Data and analytical tools
Historical databases, industrial historians, spreadsheets, statistical software, machine-learning environments, and predictive maintenance software can be used to organize and analyze equipment information.
Python-based analytical environments are commonly used in research and industrial data analysis. NIST has also developed SimPROCESD, an open-source Python-based discrete-event simulator used to study manufacturing and equipment-maintenance scenarios, including research involving AI-based condition monitoring.
Standards and research resources
ISO 17359:2018 is a useful reference for understanding general procedures related to machine condition monitoring and diagnostics.
NIST's monitoring, diagnostics, and prognostics research also covers measurement methods, industrial data, health monitoring, and predictive technologies for manufacturing operations.

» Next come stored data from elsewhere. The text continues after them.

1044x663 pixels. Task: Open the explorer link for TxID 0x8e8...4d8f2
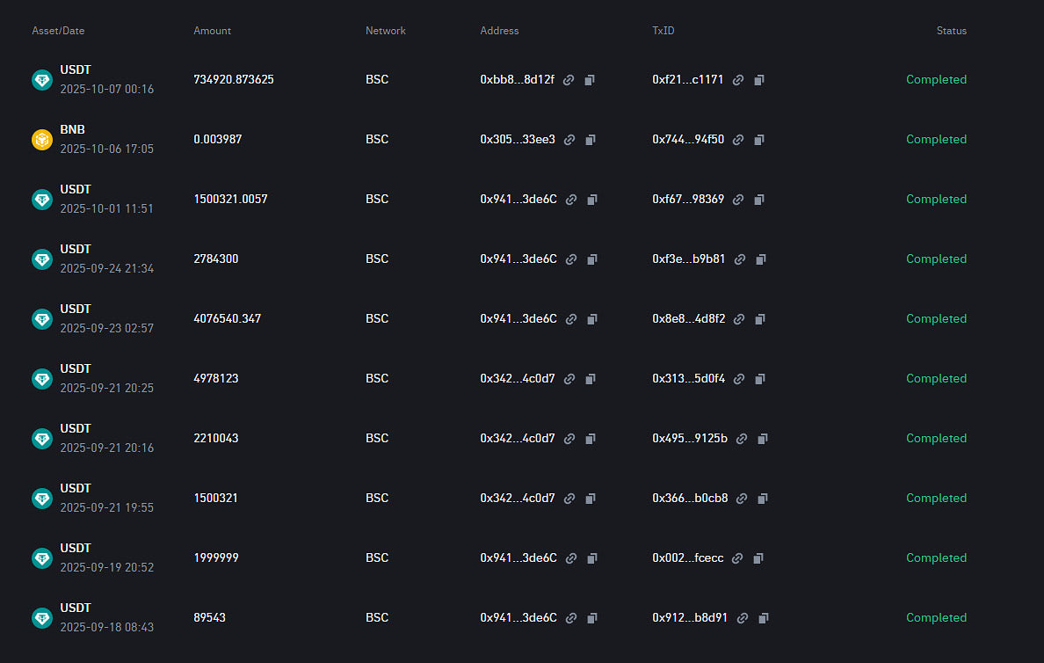(739, 319)
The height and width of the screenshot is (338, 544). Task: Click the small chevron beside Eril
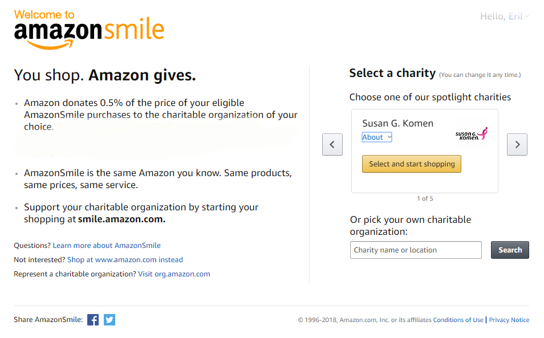[x=527, y=16]
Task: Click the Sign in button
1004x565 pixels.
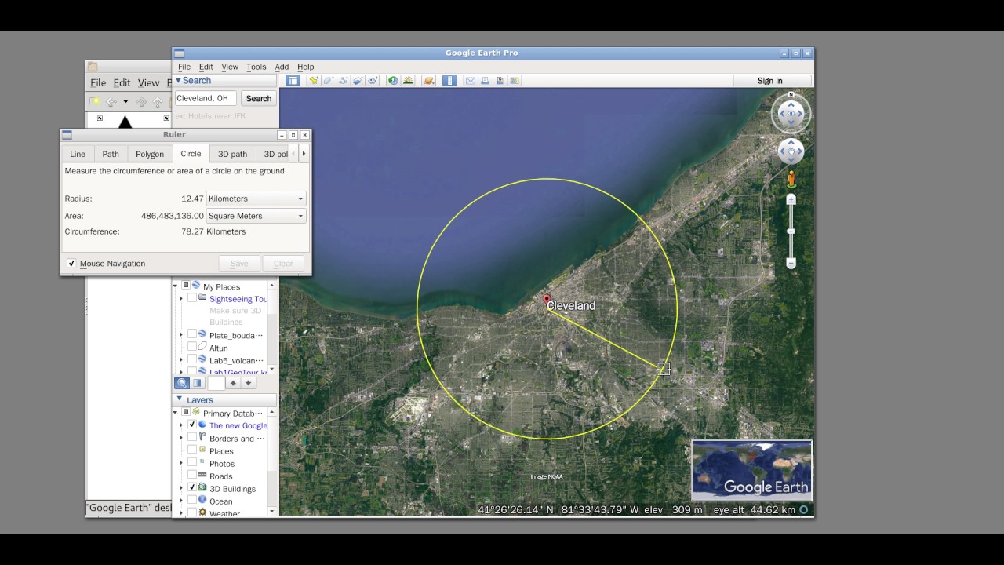Action: [x=770, y=81]
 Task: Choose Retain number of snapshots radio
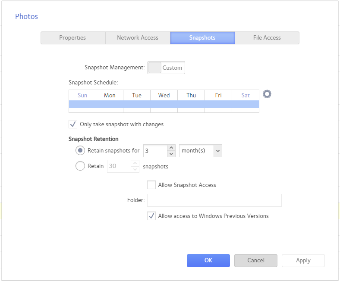[80, 166]
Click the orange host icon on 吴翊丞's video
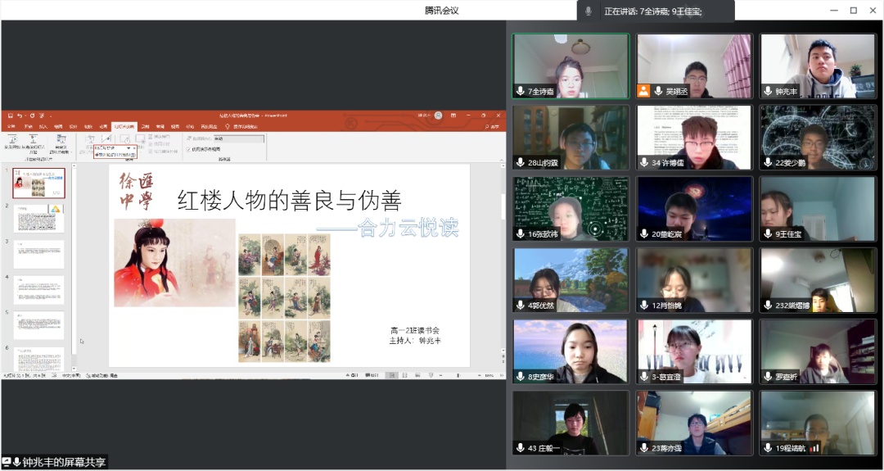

For organizations developing advanced predictive maintenance systems, documentation should normally include sensor definitions, data quality requirements, model assumptions, alert thresholds, validation procedures, and records of maintenance outcomes.
FAQs
What is industrial failure prediction?
Industrial failure prediction uses equipment measurements, historical records, and analytical methods to identify patterns associated with developing faults. It is commonly connected with predictive maintenance systems and condition-monitoring programs.
How does machine failure prediction work?
Machine failure prediction usually starts with collecting equipment data such as vibration, temperature, pressure, current, or operating speed. Analytical rules or models then examine the data for abnormal patterns and changes associated with known equipment conditions.
What are industrial predictive maintenance systems?
Industrial predictive maintenance systems combine sensors, data collection, analytics, and maintenance information to assess equipment condition. They may use statistical methods, rules, machine learning, or AI predictive maintenance techniques.
What is the role of industrial IoT monitoring?
Industrial IoT monitoring connects equipment sensors and communication systems so operational information can be collected and analyzed. It can support equipment condition monitoring by making machine data available more frequently and across multiple assets.
Can predictive maintenance software predict every equipment failure?
No analytical system can reliably identify every possible failure. Equipment behavior can change because of operating conditions, unexpected events, sensor problems, incomplete historical records, or failure modes that were not represented in the available data.
Conclusion
Industrial failure prediction combines equipment monitoring, historical information, analytical methods, and increasingly AI-based techniques to understand changing machine conditions. Predictive maintenance analytics can range from simple thresholds and trend analysis to machine-learning models and integrated industrial asset performance management. Recent developments emphasize IIoT connectivity, data quality, model validation, explainability, and integration with manufacturing systems. The usefulness of any prediction approach depends on the equipment, data quality, operating conditions, and analytical method involved.